Every college student, especially those in the liberal arts, is familiar with the “so what are you doing after college?” question. The quarterly colloquium talks sponsored by Kalamazoo College’s Psychology department provide some potential answers to these big questions. Last Tuesday’s discussion was hosted by Douglas A. Lepisto, Ph.D., K’04, who is currently a professor at Western Michigan University (WMU).
Lepisto was introduced by Professor Robert Batsell. “These S.I.P. materials matter, kids,” said Batsell as he waved Lepisto’s 2004 SIP folder in the air. “You never know when they’ll be used as a prop to introduce you to an audience,” he joked.
“It’s pretty weird to be back here 13 years later,” said Lepisto, who went on to say that “K really provides you with the critical thinking and breadth to be successful after college.”
Lepisto was a Psychology major and a Sociology minor at K, and he is now a specialist in the field of Organizational Behavior Psychology. He assured current Psychology students that he also didn’t know the answer to the “what are you doing after graduation” question when he was a college senior.
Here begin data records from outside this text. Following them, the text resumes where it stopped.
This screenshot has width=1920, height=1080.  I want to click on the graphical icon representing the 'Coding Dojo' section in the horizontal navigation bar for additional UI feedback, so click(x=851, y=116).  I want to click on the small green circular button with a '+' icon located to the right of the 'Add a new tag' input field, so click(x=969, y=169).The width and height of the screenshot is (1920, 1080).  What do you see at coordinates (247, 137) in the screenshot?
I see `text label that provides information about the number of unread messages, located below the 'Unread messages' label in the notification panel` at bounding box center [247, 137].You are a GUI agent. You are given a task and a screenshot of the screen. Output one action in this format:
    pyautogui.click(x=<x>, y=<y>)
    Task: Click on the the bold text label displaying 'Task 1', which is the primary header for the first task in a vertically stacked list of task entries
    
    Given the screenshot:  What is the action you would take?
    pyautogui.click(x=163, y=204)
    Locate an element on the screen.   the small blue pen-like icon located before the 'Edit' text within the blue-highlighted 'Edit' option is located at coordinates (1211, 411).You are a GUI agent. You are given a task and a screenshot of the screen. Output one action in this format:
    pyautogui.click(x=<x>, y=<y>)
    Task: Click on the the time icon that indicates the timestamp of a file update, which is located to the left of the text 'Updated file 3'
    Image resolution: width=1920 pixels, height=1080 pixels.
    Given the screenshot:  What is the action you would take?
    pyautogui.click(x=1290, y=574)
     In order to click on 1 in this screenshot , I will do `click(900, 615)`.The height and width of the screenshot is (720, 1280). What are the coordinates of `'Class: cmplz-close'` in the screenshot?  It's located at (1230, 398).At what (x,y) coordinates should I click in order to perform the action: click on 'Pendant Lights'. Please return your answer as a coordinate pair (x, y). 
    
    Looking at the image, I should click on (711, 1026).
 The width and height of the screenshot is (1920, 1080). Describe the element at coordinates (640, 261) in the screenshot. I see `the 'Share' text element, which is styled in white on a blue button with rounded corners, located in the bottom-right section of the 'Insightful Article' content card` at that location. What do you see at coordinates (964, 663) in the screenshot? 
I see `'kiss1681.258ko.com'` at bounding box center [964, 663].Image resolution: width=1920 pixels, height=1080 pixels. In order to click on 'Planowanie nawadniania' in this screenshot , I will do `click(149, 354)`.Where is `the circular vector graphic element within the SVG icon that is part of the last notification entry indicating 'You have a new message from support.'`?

Lepisto described his journey after graduating from K, where he worked for an advertising agency and then received his masters in Sociology from the University of Chicago. He found the subject too abstract, so he switched gears to more applied work with the Monitor consulting firm. Lepisto then transitioned to Boston College where he studied qualitative research methods, and upon graduation he returned to Kalamazoo, MI to teach at WMU.
“The moral of the story is that your path always makes sense after the fact,” said Lepisto in reference to his own seemingly disjointed career path. “Don’t think about it—go do it. That’s the only way you’ll figure out what you really want to do.”
Lepisto’s journey brought him to the field of Organizational Behavior (OB), which encompasses a broad range of psychological study. The discussion focused on three perspectives of Organizational Behavior: behaviors relevant to organizations, behavior in the context of a particular organization, and behavior as necessary for the task of organizing.
“There are a lot of different ways to go in OB. You want to be really mindful if you’re getting a Ph.D. in one of these areas,” said Lepisto in regards to pursuing the field at a graduate level. He went on to describe his current research, which studies the human attachment to objects in the context of the workplace. The research has revealed that creative workers do have a tendency to become attached to their work product, and provides some suggestions for reducing this issue within an organization.
Lepisto advised current Psychology students to consider the field of Organizational Behavior as a potential area of study and career path, pointing towards the lucrative job opportunities that are appearing in the job market today.